Nestbeschmutzer sind Kritiker allemal, da mag ihre Kritik gerechtfertigt sein oder nicht.

Waren bisher  Kritik an den Jubiläumsaktivitäten eher von Außenseitern (außerhalb der Kirche und außerhalb von Wittenberg) zu hören, könnte nun der Selbstreinigungsprozess, die Selbstkritik in der evangelischen Kirche selbst beginnen - wenn man denn die kritisch-mahnenden, sorgenvollen Worte der Herren Schorlemmer und Wolff bereit wäre, zu durchdenken. So aber zeigt dieser MZ-Artikel, dass das Gegenteil der Fall ist.
Kritik ist per se "pfui" und wird abgewehrt.

Wer sich selbst ein Bild machen möchte, findet den o. g. MZ-Artikel nicht in der Online-Version. Dort steht ein ganz anderer Text, überschrieben mit:
-"Reformation in der Krise - Käßmann weist Schorlemmer-Kritik zurück"»externer Link«
Was Frau Käßmann dann wirklich gesagt hat, steht leider nicht in diesem Beitrag.
..........
## Aufgabenstellung
1. Geben Sie aus dem Kommentar zur Kritik am Reformationsjubiläum den Abschnitt wortgetreu aus, der bei den Worten "Waren bisher  Kritik" einsetzt und nach "und wird abgewehrt." endet.
2. Setzen Sie den Kommentar zur Kritik am Reformationsjubiläum im Anschluss an seinen letzten Satz fort.

## Ausgangsdaten
..........
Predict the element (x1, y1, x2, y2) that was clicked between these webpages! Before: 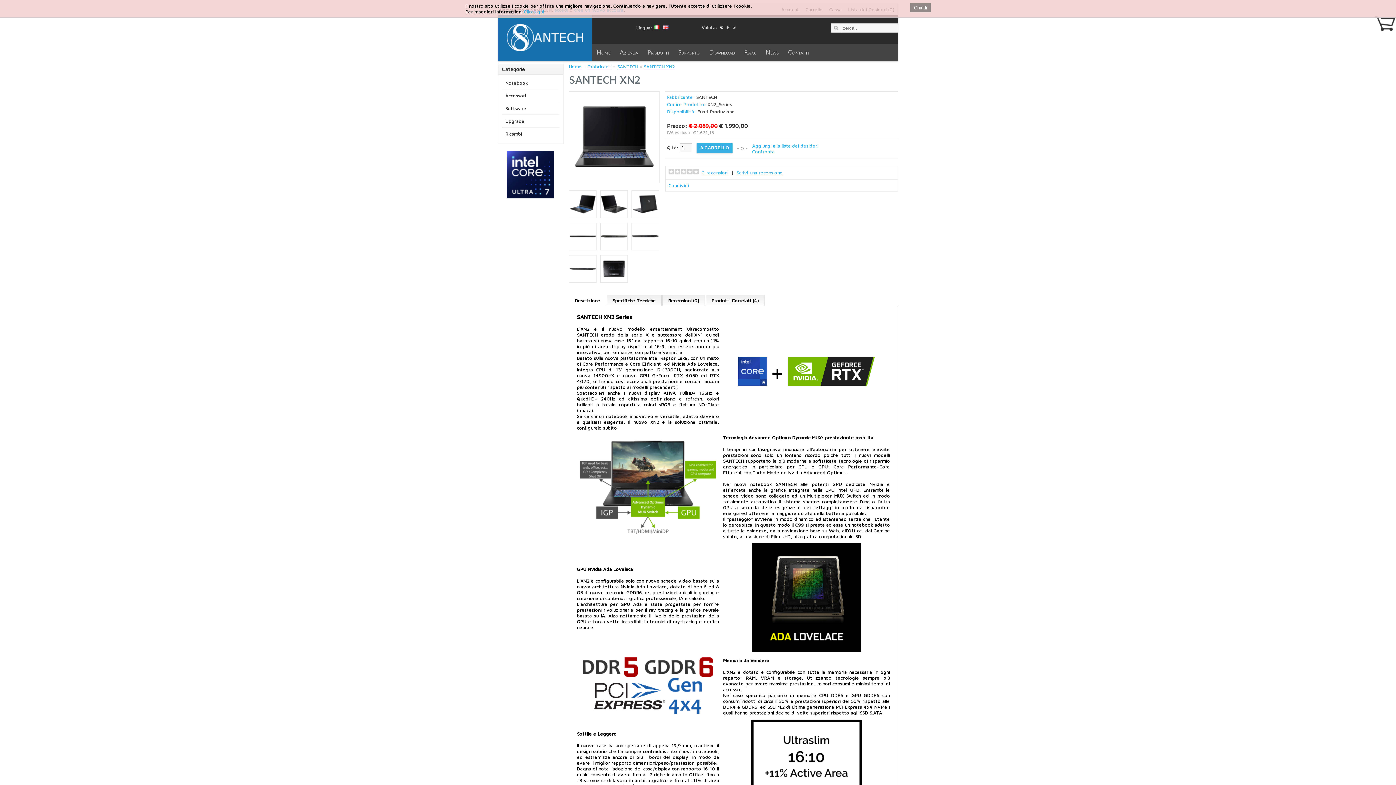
..........
## Endgültige Lösungen
1.
Waren bisher  Kritik an den Jubiläumsaktivitäten eher von Außenseitern (außerhalb der Kirche und außerhalb von Wittenberg) zu hören, könnte nun der Selbstreinigungsprozess, die Selbstkritik in der evangelischen Kirche selbst beginnen - wenn man denn die kritisch-mahnenden, sorgenvollen Worte der Herren Schorlemmer und Wolff bereit wäre, zu durchdenken. So aber zeigt dieser MZ-Artikel, dass das Gegenteil der Fall ist.
Kritik ist per se "pfui" und wird abgewehrt.

2.
Die überregionale linke Tageszeitung "Neue Deutschland" berichtet  am 06.09.2017 ebenfalls in einem kurzen Beitrag über das Memorandum. Sie nennt Schorlemmer den "ehemaligen Leiter der Evangelischen Akademie in Wittenberg", er war allerdings dort "nur" Studienleiter:
"Grandiose Selbsttäuschung"

Auf der Website von Christian Wolff, ehemaliger Pfarrer in Leipzig, findet man den Text des Memorandums, auch als pdf:
- Reformation in der Krise - wider die Selbsttäuschung »externer Link«
- Memorandum zum Reformationsfest 2017 »externer Link« (als pdf)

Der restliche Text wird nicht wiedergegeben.